Solved – Sample size calculation for ROC/AUC analysis

aucrocsample-sizestatistical-power

As a background, I am not familiar with stats except on a basic level. I have been tasked with doing some analysis that is out of my comfort zone.

I am trying to figure out how to compute necessary sample sizes for an ROC analysis based on desired statistical power. I have read Hanley and McNeil's paper (http://www.med.mcgill.ca/epidemiology/hanley/software/hanley_mcneil_radiology_82.pdf) and understand it fairly well. The relevant portion is the (over)estimate of standard error:
$$ SE(W) = \sqrt{\frac{A(1-A) + (n_a – 1)(Q_1 – A^2) + (n_n-1)(Q_2-A^2)}{n_a n_n}}$$
where $A$ is the expected AUC, $n_a$ is the number of abnormal samples, $n_n$ is the number of normal samples, and $Q_1 = \frac{A}{2-A}$, $Q_2 = \frac{2A^2}{1+A}$.

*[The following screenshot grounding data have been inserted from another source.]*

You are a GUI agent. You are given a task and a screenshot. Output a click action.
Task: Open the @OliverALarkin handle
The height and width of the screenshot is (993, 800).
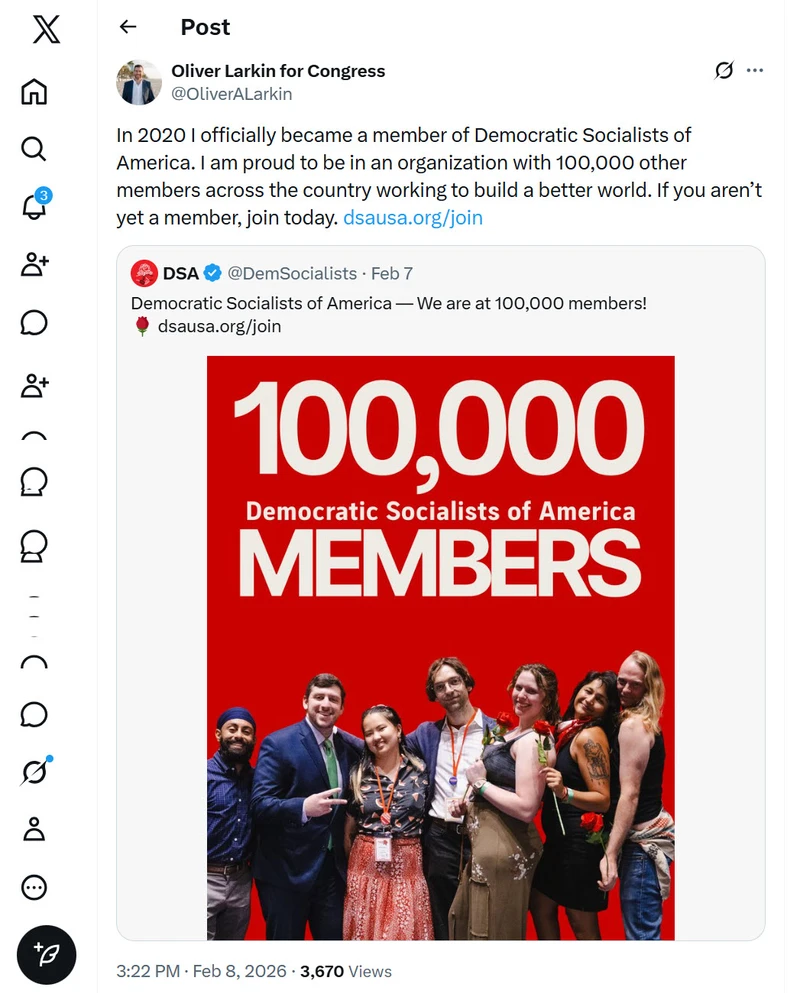(x=232, y=94)
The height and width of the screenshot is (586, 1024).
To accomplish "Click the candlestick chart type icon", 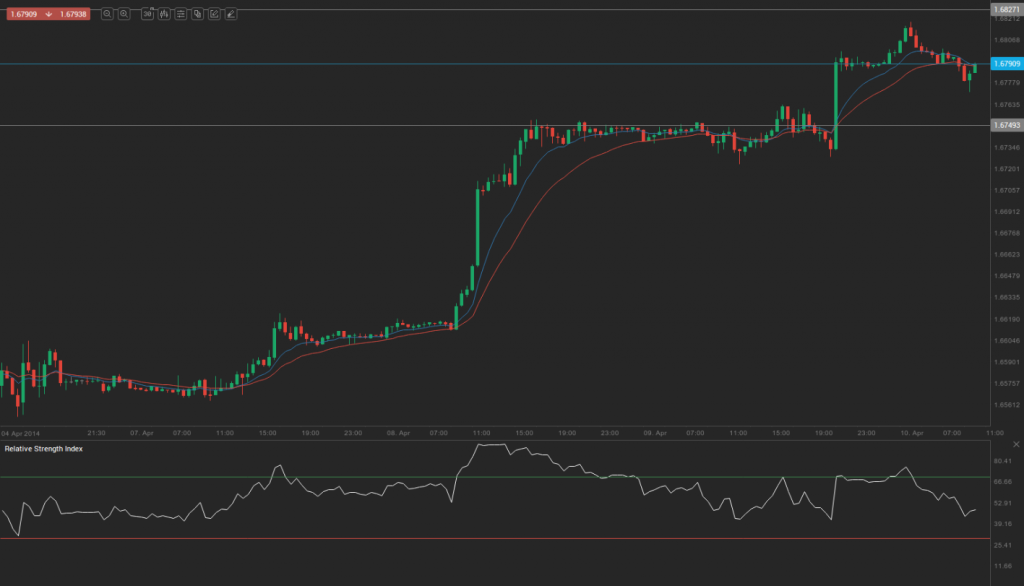I will click(164, 14).

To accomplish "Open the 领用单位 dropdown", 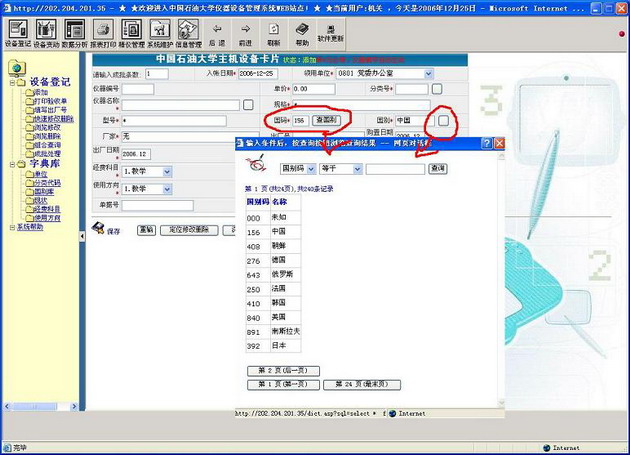I will point(428,73).
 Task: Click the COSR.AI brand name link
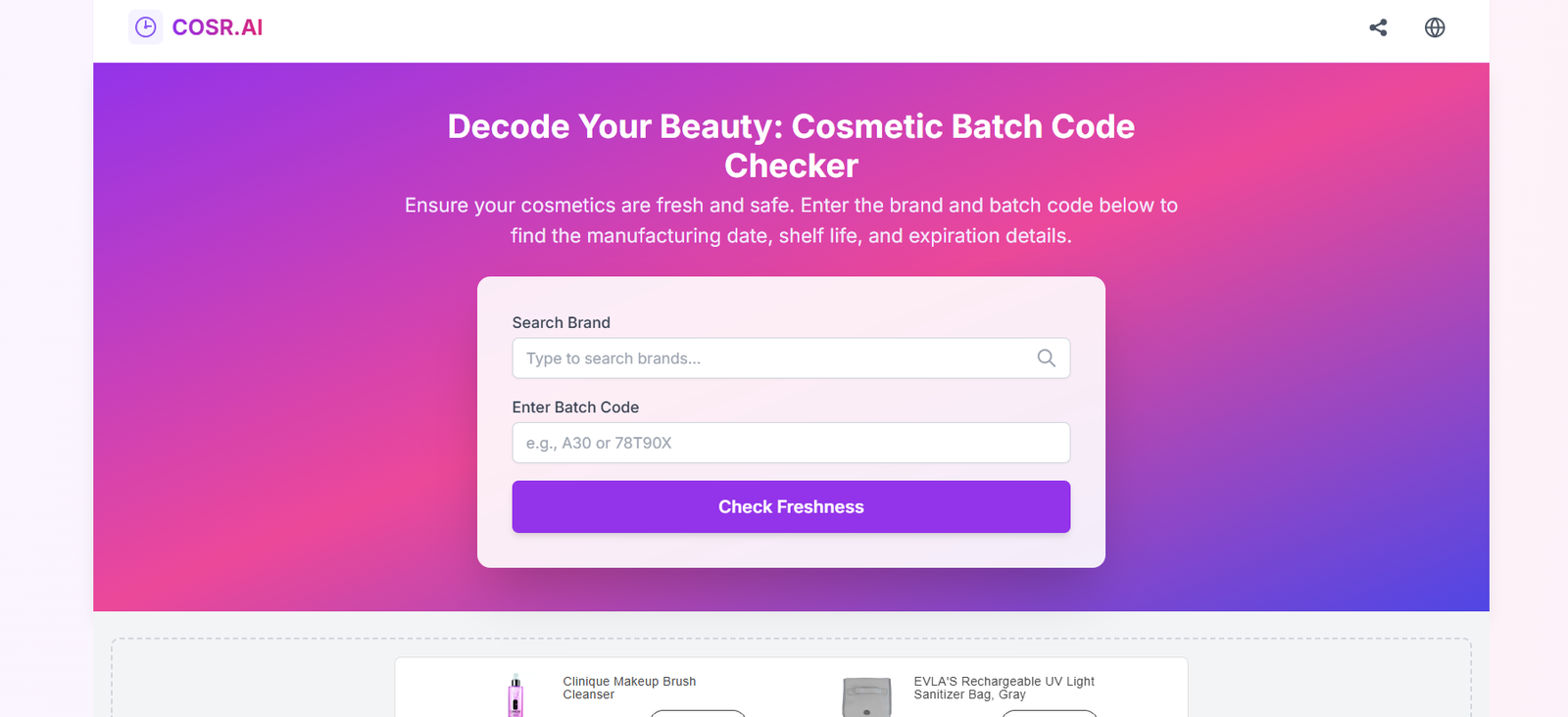(x=218, y=27)
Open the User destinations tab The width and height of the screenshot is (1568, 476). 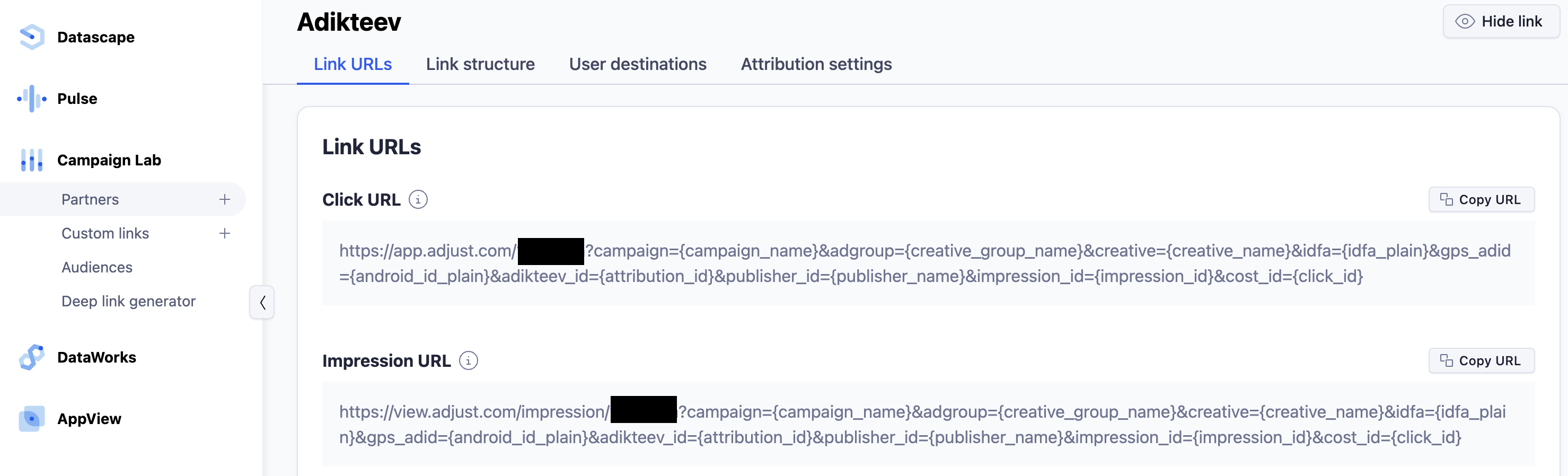pos(637,65)
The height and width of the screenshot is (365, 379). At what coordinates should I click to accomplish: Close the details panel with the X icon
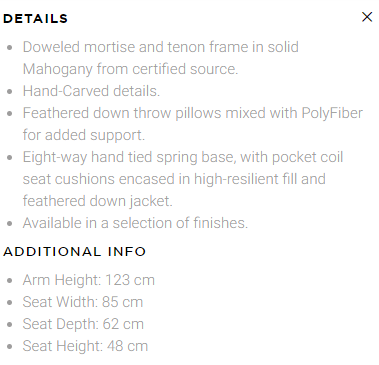click(367, 17)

Using this, I can estimate confidence intervals fairly easily ($A\pm 1.96\cdot SE$ for $95\%$ confidence level). The part I am unsure about is how the extra parameter of statistical power comes into play. Let's say, for example, that I want a statistical power of $80\%$ when I have an expected $A$ value of 0.8. How would I go about finding suitable $n_a,n_n$ pairs?

Best Answer

Found the answer in the 2004 paper "ROC Curves in Clinical Chemistry: Uses, Misuses, and Possible Solutions" by Nancy A. Obuchowski, Michael L. Lieber, and Frank H. Wians, Jr. page 1123. Paper can be found here: http://www.clinchem.org/content/50/7/1118.full.pdf+html.

The formula is given for doing a one-sided test that the AUC is $>0.5$.

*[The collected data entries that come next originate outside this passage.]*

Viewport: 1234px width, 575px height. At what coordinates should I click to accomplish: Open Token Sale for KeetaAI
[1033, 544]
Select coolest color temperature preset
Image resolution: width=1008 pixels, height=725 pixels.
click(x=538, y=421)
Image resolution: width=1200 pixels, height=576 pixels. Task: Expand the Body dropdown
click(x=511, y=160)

$$ n_D = \frac{\left(z_\alpha \sqrt{0.0792 \times (1+1/\kappa)} + > z_\beta \sqrt{V(\hat \theta)}\right)^2}{(\theta - 0.5)^2} $$ where $V(\hat \theta)$ is the variance function of $\hat \theta$, given by: $$ V(\hat \theta) = (0.0099 \times e^{-A^2/2}) \times (5A^2 + 8 + (A^2 + > 8)/\kappa), $$ i.e., the variance of $\hat \theta$ is equal to $V(\hat \theta)/n_D$; $ A = \Phi^{-1}(\theta) \times 1.414 $; $\Phi^{-1}$ is the inverse of the cumulative normal distribution function; $\kappa$ is the ratio of the number of control $n_C$ to diseased $n_D$ patients in the study sample (i.e., $\kappa = n_C/n_D$); $\theta$ is the conjectured area under the ROC curve (under the alternative hypothesis); $z_\alpha$ is the upper $\alpha$th percentile of the standard normal distribution, where $\alpha$ is the type I error rate (usually $\alpha = 0.05$); and $z_\beta$ is the upper $\beta$th percentile of the standard normal distribution, where $\beta$ is the type II error rate (often $\beta = 0.10$ or $0.20$).